Nu weet ieder dat deeze oorlogs-vorm voor goed voorbij is. De godsdienst-oorlog, waarvan de rampzalige dertigjarige oorlog het laatste groote voorbeeld was, is tot een beslissing gekoomen. De strijd is ééns voor altijd uitgestreeden. De geweetensvrijheid is erkend als rechtmatig deel aller menschen. Geen kerkelijke groep, hoe machtig ook, hoe impérialistisch ook gezind, kan deeze zeegepraal weer ongedaan maken.
Met verbazing heeft iedereen opgemerkt hoe in den huidigen oorlog de religie nagenoeg geheel zonder invloed bleef. Roomschen en Protestanten strijden naast elkaar teegen Roomschen en Protestanten. Jooden strijden in alle leegers. De poogingen om het godsdienstig gevoel der Mohamedanen in den strijd te betrekken zijn geheel mislukt. Ooveral is het nationaal verband sterker gebleeken dan het religieus verband, zelfs waar dit, zooals bij de jooden, met ras-verband samenging.
Dat wil eenvoudig zeggen, dat de eenheid der geheele menschensoort reeds zóó ver is gevorderd, dat zuiver locale en administratieve middelen vol- | |
| |
doende zijn om ooveral een oppermachtig groepsgevoel te doen ontstaan.

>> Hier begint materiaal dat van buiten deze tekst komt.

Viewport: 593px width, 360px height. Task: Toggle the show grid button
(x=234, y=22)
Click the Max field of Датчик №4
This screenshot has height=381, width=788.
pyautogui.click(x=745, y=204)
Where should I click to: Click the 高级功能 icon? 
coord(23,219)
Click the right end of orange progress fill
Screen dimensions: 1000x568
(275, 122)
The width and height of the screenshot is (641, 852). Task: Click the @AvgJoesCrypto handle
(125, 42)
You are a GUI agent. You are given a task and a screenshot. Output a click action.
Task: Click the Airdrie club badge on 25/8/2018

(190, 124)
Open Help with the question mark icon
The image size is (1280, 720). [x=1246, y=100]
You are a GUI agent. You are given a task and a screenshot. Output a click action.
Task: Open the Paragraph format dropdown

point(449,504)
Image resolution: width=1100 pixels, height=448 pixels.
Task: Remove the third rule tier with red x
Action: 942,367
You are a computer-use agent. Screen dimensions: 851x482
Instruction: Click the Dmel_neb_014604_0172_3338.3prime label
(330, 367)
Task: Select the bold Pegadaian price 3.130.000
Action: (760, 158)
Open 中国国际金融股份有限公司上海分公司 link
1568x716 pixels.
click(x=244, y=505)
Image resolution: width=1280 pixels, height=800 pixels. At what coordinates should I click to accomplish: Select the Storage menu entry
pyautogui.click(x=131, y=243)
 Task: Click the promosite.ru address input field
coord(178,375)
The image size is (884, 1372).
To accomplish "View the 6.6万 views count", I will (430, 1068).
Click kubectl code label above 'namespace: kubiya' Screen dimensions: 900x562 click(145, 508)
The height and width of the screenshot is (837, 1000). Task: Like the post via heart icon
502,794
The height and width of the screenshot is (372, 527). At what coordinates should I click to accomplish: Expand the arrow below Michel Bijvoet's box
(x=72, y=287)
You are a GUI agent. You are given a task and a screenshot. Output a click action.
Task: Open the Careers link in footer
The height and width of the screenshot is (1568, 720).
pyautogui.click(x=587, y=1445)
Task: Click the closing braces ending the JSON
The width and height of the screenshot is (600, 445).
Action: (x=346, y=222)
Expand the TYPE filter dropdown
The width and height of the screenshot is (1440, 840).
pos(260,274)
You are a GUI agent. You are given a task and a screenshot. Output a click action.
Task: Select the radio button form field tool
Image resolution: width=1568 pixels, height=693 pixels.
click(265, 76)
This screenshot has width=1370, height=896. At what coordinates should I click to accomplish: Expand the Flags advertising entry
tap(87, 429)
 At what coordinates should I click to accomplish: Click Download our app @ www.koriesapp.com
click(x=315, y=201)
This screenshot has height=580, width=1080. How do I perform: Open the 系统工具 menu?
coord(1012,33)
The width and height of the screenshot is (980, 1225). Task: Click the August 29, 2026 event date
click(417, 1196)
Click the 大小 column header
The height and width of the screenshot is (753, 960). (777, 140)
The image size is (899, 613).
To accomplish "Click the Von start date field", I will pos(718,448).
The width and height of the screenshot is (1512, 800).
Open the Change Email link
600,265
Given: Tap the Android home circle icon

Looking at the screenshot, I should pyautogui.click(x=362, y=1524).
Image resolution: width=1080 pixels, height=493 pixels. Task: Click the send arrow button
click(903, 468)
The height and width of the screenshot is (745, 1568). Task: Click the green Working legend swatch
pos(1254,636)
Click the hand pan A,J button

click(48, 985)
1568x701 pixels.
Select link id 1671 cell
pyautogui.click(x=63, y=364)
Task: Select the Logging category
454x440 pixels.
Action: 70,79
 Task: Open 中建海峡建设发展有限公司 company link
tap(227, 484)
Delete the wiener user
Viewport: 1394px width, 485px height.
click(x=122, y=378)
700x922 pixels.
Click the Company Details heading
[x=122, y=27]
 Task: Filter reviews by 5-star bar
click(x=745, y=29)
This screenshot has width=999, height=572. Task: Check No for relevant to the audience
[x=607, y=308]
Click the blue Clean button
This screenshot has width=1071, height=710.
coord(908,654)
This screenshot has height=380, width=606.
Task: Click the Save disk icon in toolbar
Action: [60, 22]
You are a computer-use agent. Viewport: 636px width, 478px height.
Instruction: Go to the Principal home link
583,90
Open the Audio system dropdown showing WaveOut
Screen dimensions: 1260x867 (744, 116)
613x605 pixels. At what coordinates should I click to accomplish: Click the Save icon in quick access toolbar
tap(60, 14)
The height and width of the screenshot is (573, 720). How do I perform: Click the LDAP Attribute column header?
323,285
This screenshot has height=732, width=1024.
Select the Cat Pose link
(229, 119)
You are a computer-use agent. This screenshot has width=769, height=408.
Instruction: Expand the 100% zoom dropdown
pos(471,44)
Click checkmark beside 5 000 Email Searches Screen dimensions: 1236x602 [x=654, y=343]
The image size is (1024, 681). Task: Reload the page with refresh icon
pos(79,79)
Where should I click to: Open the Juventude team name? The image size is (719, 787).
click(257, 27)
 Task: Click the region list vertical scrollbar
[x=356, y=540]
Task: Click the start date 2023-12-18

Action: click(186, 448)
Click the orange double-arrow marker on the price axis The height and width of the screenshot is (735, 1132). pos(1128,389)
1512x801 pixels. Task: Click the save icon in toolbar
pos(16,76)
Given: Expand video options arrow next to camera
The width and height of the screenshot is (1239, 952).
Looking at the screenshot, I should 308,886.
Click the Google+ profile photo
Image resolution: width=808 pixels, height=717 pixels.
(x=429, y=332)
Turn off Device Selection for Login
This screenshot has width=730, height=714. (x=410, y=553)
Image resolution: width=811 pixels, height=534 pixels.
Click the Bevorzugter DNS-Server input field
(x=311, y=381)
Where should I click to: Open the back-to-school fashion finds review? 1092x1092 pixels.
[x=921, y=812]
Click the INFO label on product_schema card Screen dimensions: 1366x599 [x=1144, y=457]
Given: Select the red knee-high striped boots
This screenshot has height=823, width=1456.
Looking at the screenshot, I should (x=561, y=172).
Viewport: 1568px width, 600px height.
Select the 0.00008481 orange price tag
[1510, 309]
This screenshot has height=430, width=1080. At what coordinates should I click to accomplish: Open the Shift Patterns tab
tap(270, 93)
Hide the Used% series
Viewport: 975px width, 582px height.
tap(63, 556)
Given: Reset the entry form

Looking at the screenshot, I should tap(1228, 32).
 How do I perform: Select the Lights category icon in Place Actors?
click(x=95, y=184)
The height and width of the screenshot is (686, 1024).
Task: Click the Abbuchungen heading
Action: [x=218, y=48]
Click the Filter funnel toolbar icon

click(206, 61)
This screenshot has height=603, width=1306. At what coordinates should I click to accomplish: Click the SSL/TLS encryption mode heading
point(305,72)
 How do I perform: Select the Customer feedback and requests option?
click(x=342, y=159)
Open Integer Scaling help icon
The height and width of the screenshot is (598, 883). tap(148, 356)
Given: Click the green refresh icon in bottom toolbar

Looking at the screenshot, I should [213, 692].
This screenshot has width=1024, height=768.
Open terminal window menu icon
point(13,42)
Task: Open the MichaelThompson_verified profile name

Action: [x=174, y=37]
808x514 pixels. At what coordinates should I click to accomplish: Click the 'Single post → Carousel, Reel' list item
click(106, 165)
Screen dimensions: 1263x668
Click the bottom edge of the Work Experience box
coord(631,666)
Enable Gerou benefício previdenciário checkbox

De menschen zijn reeds zoover aan elkander gelijk, verschillen geestelijk zoo weinig van elkaar, dat in iedere plaatselijk en administratief verbonden groep, een machtig en ontzachlijk gevoel van saamhoorigheid ontstond, waardoor zoowel roomschen als protestanten, jooden en moslim, grieken en boedhisten, vroomen en vrijdenkers, conservatieven en socialisten werden verbonden en verbroederd.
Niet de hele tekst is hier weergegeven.